Daily Brain Food.
Thoughts of the day
Juggling too many balls, being good at multitasking, filling one’s time to the very last second - these are all abilities that can be highly valuable in today’s attention-hungry world.
They could also mean that sometimes we lose focus, forgetting to distinguish what is important from what is trivial for the sake of ticking things off an endless to-do list. Of course, there is always the delete button.
We stretch ourselves to the extent that our minds are always preoccupied with something. That is, after all, one of the reasons why I created Brain Food; to give one the chance to think about just one thing, for a few minutes every day.
The world is full of noise, and learning how to deal with noise is not by getting used to listening to it, but by filtering it out.
By Y Combinator’s Paul Graham:
I realized recently that what one thinks about in the shower in the morning is more important than I'd thought. I knew it was a good time to have ideas. Now I'd go further: now I'd say it's hard to do a really good job on anything you don't think about in the shower.

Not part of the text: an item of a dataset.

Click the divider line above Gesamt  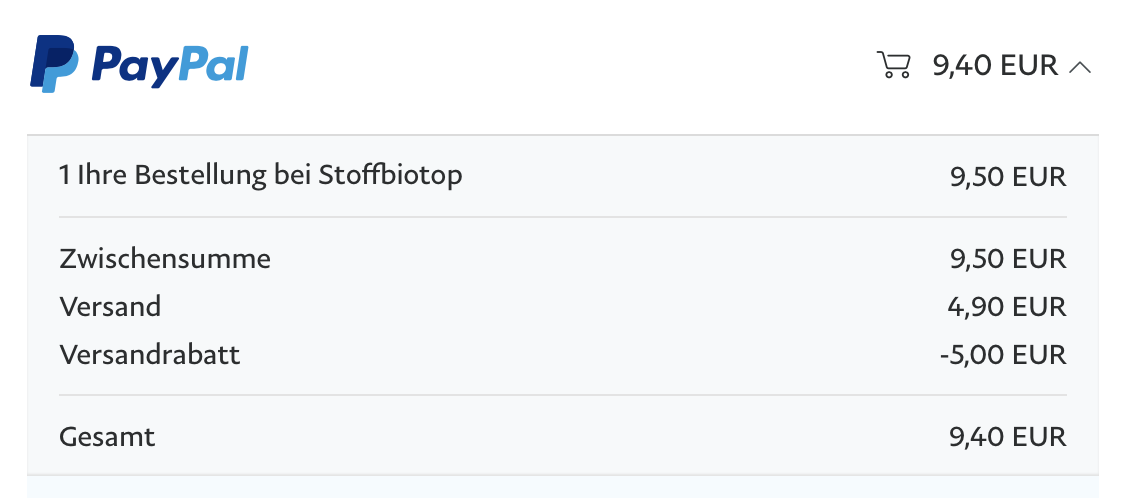tap(563, 395)
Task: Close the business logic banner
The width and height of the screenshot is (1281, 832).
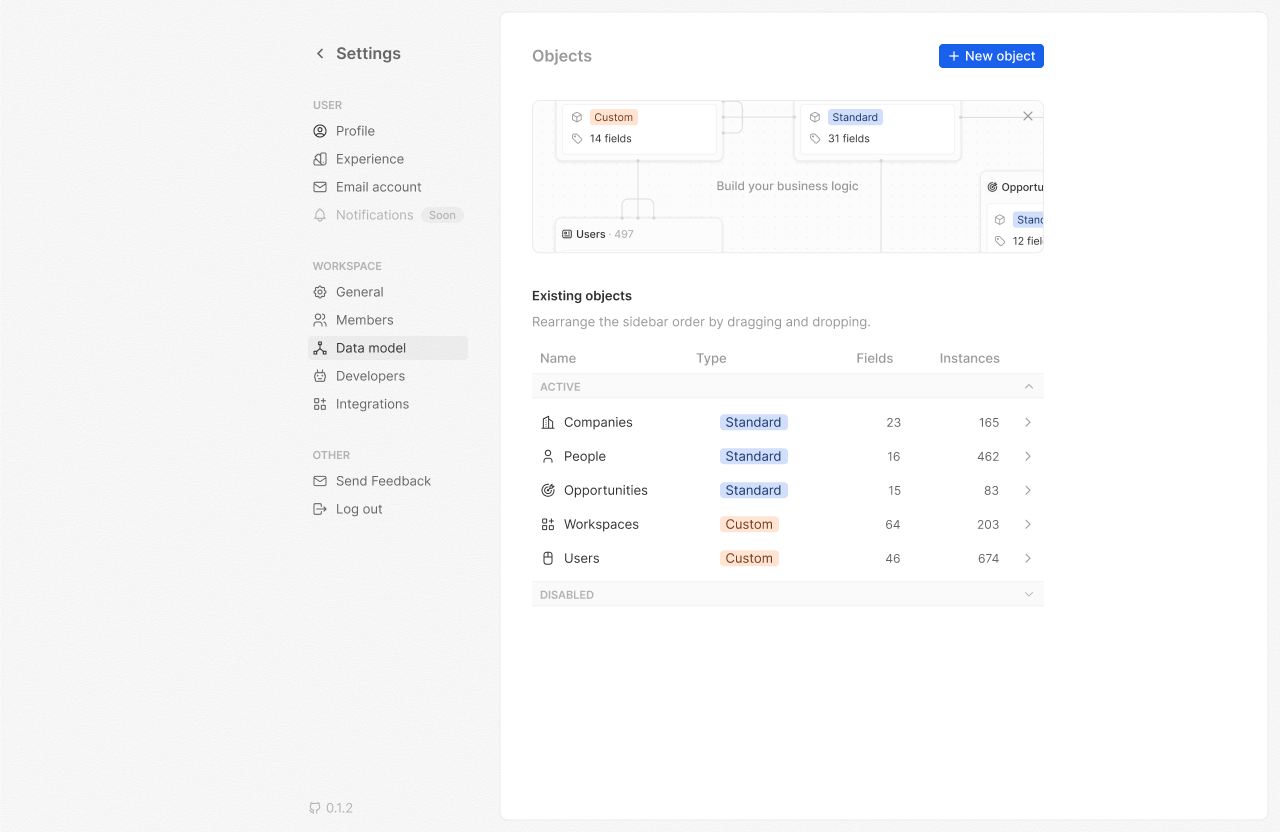Action: pyautogui.click(x=1027, y=117)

Everyone who's worked on difficult problems is probably familiar with the phenomenon of working hard to figure something out, failing, and then suddenly seeing the answer a bit later while doing something else. There's a kind of thinking you do without trying to. I'm increasingly convinced this type of thinking is not merely helpful in solving hard problems, but necessary. The tricky part is, you can only control it indirectly.
I think most people have one top idea in their mind at any given time. That's the idea their thoughts will drift toward when they're allowed to drift freely. And this idea will thus tend to get all the benefit of that type of thinking, while others are starved of it. Which means it's a disaster to let the wrong idea become the top one in your mind.